Je me rembrunis. Elle était toujours en chasse pour son foutu canard !
— Bien entendu, répondis-je, la prenant de court. Mais d’abord, je vais me doucher. Je reviens tout de suite. Mister, tu surveilles la dame, d’accord ?
Susan leva les yeux au ciel puis étudia le gros chat gris toujours perché sur l’étagère. Le greffier agita une oreille avant de reprendre sa surveillance de la porte.
Encore un coup de tonnerre.
J’allumai quelques bougies et en emportai une dans la salle de bains.
Réfléchis, Harry ! Réveille-toi ! Que ferait MacGyver dans une telle situation ?
Pour commencer, il se laverait.
Je sentais le bouc.
Passe-toi la tête sous l’eau fraîche et remue tes méninges.

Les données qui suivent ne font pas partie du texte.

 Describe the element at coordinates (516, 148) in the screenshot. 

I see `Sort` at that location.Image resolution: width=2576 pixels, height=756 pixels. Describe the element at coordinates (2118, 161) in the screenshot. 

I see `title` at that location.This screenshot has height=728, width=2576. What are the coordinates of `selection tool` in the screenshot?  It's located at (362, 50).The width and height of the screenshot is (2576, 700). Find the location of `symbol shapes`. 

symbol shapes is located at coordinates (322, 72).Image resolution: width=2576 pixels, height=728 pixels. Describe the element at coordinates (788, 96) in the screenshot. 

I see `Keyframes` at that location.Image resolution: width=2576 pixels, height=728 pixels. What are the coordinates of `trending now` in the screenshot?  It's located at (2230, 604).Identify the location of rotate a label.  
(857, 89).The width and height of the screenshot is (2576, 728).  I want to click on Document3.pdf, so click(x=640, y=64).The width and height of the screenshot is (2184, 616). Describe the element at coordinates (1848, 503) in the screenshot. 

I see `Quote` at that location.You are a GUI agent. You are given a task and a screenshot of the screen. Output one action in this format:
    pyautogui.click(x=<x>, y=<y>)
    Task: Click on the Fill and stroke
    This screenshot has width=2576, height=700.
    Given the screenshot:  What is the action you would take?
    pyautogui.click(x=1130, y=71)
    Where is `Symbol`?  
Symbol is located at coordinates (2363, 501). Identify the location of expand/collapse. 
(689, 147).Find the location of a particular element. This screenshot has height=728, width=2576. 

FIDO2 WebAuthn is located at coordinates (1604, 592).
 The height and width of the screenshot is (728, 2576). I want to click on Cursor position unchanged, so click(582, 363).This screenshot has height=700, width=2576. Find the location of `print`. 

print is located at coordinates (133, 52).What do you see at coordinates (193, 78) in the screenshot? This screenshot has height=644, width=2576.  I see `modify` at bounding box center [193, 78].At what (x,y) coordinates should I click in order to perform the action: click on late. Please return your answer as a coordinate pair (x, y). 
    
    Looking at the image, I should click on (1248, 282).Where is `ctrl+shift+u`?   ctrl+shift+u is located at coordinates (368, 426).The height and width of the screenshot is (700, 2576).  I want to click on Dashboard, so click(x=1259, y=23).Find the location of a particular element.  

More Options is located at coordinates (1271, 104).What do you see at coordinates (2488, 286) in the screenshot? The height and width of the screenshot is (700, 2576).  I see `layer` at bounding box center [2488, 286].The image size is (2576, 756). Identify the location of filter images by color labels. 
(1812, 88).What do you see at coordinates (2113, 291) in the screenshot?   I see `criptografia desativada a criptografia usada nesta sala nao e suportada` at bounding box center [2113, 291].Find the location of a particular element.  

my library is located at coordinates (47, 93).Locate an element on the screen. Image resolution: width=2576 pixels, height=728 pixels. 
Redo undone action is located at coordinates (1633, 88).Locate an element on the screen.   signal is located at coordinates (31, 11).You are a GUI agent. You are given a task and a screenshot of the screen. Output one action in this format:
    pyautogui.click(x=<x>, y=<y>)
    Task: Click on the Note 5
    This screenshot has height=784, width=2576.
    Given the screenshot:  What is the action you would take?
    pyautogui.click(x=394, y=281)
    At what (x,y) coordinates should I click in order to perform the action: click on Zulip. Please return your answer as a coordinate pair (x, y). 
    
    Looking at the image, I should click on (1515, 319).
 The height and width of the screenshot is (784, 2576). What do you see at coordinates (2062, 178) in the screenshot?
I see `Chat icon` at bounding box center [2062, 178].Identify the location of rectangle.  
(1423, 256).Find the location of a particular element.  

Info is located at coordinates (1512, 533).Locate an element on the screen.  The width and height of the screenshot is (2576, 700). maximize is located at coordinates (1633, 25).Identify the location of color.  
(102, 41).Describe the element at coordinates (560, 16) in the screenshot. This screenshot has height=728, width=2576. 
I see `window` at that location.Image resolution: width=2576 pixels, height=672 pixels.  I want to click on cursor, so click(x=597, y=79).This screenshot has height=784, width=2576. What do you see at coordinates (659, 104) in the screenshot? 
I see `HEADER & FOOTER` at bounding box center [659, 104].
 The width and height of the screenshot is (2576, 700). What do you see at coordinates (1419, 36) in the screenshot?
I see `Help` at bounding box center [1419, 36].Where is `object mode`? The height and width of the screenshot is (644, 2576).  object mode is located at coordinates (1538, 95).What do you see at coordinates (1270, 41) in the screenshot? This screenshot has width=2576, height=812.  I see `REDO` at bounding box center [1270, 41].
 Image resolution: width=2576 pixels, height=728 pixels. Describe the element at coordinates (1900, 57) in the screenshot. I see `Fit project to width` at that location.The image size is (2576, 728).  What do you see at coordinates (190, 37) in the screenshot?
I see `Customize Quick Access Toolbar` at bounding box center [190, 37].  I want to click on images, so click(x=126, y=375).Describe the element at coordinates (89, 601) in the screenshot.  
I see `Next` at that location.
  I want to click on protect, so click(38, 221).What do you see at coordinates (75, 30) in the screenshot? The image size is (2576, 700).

Linda Randall arrive d’une minute à l’autre, et il faut empêcher Susan de fouiner dans cette affaire de meurtre.
La problématique posée, je me congratulai avant de me ruer sous la flotte. Je n’utilise pas de ballon d’eau chaude, du coup j’ai l’habitude de l’eau froide. D’ailleurs, si on réfléchit au nombre de filles que je rencontre – moi, et les magiciens en général –, la douche froide est de rigueur.
J’étais en train de me shampouiner quand la météo s’aggrava. Nous étions en plein cœur de l’orage et la maison en prenait pour son grade. Avec le feu d’artifice d’éclairs, on y voyait presque comme en plein jour, et le tonnerre devenait assourdissant. Pourtant, j’aperçus un mouvement par la petite fenêtre (pudiquement munie d’un rideau) de la salle de bains. Quelqu’un descendait les marches vers mon appartement.
Je vous ai déjà parlé de mon succès plus que relatif avec les femmes ? Une nuit comme celle-là en est le parfait exemple.
Je paniquai.
Je sortis de la douche, la tête encore mousseuse, me nouai une serviette autour de la taille et me précipitai dans l’entrée.
Hors de question de laisser Susan ouvrir à Linda ! Je n’ai jamais aimé le dressage de fauves, surtout quand c’est moi qui récolte les coups de griffe !
J’émergeai dans le salon au moment où Susan actionnait la poignée. Un nouveau coup de tonnerre couvrit le déclic de la clenche. J’entendis autre chose.
Un bruit de crachat et des grondements. Mister était debout, la fourrure hérissée, la gueule grande ouverte, ses yeux étincelants rivés sur la porte.
Susan ouvrit. Je voyais son profil. Elle avait une main sur la hanche et un sourire meurtrier s’épanouissait sur son joli minois.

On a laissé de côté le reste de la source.